Spielraum
EIN STEILPASS IN DIE TIEFE DES SPORTS
Er wird in aller Bescheidenheit „Sonnenkönig“genannt, er arrangiert sich mit den Mächtigen und mit all den anderen, so manch Politiker könnte noch viel von ihm lernen, wie man Allianzen bildet. Am Freitag wurde Joseph S. Blatter die Ehre zuteil, von Papst Franziskus empfangen zu werden, der Präsident des Weltfußballverbandes (Fifa) hat einen Draht zu allen Oberhäuptern. Und auch im Vatikan spricht man über Fußball. Es gibt eine eigene Meisterschaft, der Sport wird als völkerverbindend gepriesen. Aber es wurde auch über Katar gesprochen, wo es eine Vielzahl an Problemen gibt, allerdings beharrt die Fifa auf die Austragung der Weltmeisterschaft 2022. Blatter ließ nun damit aufhorchen, dass die Vergabe der WM nicht nur eine Sache des Weltfußballs gewesen sei. „Es war politischer Druck aus europäischen Ländern, die WM nach Katar zu bringen“, behauptet der Weltverbandschef nun. „Zwei der Länder, die Druck auf die Wahlmänner in der Fifa gemacht haben, waren Frankreich und Deutschland. Das ist bekannt, das ist keine neue Information“, betont der 77-jährige Schweizer.
Präsident Blatter sieht also nicht nur die Fifa in der Pflicht. Angesichts der bekannt gewordenen Missstände auf den WM-Baustellen verlangte er aus beiden Ländern Äußerungen von höchster politischer Stelle. „Sie sollen erklären, was sie von der Situation halten. Es ist leicht zu sagen, alle Ver- antwortung liegt bei der Fifa – nein, nein!“, sagt Blatter.
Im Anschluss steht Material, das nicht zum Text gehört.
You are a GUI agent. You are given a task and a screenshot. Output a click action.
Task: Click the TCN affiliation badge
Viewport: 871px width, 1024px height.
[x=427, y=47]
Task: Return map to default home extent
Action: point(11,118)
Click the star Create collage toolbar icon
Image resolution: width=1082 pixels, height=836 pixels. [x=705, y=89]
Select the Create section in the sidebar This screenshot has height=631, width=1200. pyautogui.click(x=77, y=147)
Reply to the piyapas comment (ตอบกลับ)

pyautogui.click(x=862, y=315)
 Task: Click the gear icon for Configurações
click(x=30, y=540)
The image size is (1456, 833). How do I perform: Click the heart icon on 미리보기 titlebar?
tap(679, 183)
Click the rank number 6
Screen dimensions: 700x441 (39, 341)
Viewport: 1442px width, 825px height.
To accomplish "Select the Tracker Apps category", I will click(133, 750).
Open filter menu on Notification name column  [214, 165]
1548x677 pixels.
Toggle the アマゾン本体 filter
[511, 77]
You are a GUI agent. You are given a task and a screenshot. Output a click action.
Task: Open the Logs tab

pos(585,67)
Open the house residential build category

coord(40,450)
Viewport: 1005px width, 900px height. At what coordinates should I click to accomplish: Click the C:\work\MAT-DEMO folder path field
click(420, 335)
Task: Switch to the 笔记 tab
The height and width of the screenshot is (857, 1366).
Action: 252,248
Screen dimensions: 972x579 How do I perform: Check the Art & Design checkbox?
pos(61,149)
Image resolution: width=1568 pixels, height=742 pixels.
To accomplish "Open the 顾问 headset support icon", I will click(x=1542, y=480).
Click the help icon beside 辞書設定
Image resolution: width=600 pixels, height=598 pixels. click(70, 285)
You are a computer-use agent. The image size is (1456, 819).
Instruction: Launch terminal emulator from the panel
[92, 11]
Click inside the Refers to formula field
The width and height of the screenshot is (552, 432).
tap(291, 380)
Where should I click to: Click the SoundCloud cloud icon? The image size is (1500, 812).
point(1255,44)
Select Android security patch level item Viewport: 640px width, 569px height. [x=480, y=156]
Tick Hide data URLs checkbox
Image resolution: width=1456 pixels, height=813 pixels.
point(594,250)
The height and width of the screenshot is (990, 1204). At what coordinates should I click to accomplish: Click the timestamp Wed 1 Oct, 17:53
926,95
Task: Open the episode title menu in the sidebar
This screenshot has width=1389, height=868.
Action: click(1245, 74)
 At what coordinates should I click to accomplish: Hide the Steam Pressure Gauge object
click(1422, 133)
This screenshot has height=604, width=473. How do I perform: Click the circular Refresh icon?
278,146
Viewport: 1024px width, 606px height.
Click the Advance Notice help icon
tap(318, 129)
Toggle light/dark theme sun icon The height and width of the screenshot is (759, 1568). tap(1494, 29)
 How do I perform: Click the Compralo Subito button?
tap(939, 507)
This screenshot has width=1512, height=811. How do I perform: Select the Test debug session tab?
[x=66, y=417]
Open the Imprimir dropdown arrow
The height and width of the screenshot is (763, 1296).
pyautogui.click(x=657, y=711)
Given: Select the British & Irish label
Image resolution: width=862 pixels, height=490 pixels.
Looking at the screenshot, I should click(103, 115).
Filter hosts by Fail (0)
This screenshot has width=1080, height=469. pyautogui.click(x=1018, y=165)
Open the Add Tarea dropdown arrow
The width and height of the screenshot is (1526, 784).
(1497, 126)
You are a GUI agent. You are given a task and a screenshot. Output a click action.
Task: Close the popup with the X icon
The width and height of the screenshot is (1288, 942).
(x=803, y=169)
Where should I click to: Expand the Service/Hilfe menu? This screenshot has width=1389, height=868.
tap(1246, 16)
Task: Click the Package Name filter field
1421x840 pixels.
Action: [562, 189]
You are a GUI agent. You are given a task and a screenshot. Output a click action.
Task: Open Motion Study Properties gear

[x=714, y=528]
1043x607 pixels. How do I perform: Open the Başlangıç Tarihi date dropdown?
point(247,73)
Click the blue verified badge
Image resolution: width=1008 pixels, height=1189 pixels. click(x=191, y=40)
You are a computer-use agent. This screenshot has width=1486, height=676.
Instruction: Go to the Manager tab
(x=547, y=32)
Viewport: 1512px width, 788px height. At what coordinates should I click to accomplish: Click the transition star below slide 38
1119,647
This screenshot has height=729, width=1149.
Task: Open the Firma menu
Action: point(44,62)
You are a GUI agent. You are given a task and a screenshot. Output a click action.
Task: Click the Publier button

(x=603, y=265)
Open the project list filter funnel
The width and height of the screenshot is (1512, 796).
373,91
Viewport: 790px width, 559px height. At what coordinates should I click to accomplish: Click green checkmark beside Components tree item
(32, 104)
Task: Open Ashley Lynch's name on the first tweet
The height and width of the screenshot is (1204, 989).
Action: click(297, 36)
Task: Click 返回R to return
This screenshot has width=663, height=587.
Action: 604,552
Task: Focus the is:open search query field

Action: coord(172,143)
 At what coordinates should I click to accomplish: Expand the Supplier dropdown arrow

Der Fifa-Boss unterstützt die Entschließung des EU-Parlaments vom Donnerstag zu den Arbeitsbedingungen auf den Baustellen für das WM-Turnier 2022. „Wir missbilligen, was dort passiert ist“, betont Blatter. Die großen Baufirmen, die fast alle aus Europa stammten, seien jedoch auch für ihre Arbeiter verantwortlich.
Joseph Blatter spielt den Ball weiter. Und die Regierung des Golfemirats weist die Entschließung des EU-Parlaments als voreilig zurück. Ein Sprecher des Außenministeriums erklärt laut Medienberichten von Freitag aber, man sei zu einem Dialog mit dem Parlament bereit. Die Europa-Abgeordneten hatten den WM-Ausrichter zur Vermeidung von Zwangsarbeit und Sklaverei aufgefordert.
Die Deutschen haben den Ball bereits angenommen. Auf Initiative des DFB hat es in Zürich ein Treffen mit Blatter und Vertretern des Deutschen Gewerkschaftsbundes (DGB) gegeben. Dabei wurde klar, dass der Fußball allein die Situation in Katar nicht nachhaltig verändern kann. Und die Gewerkschaft macht Druck. „Der Atem der internationalen Gewerkschaft ist lang.“Die Fifa aber bleibt stur. Joseph Blatter schließt nach wie vor aus, Katar die WM wieder wegzunehmen. Das größte Druckmittel fehlt.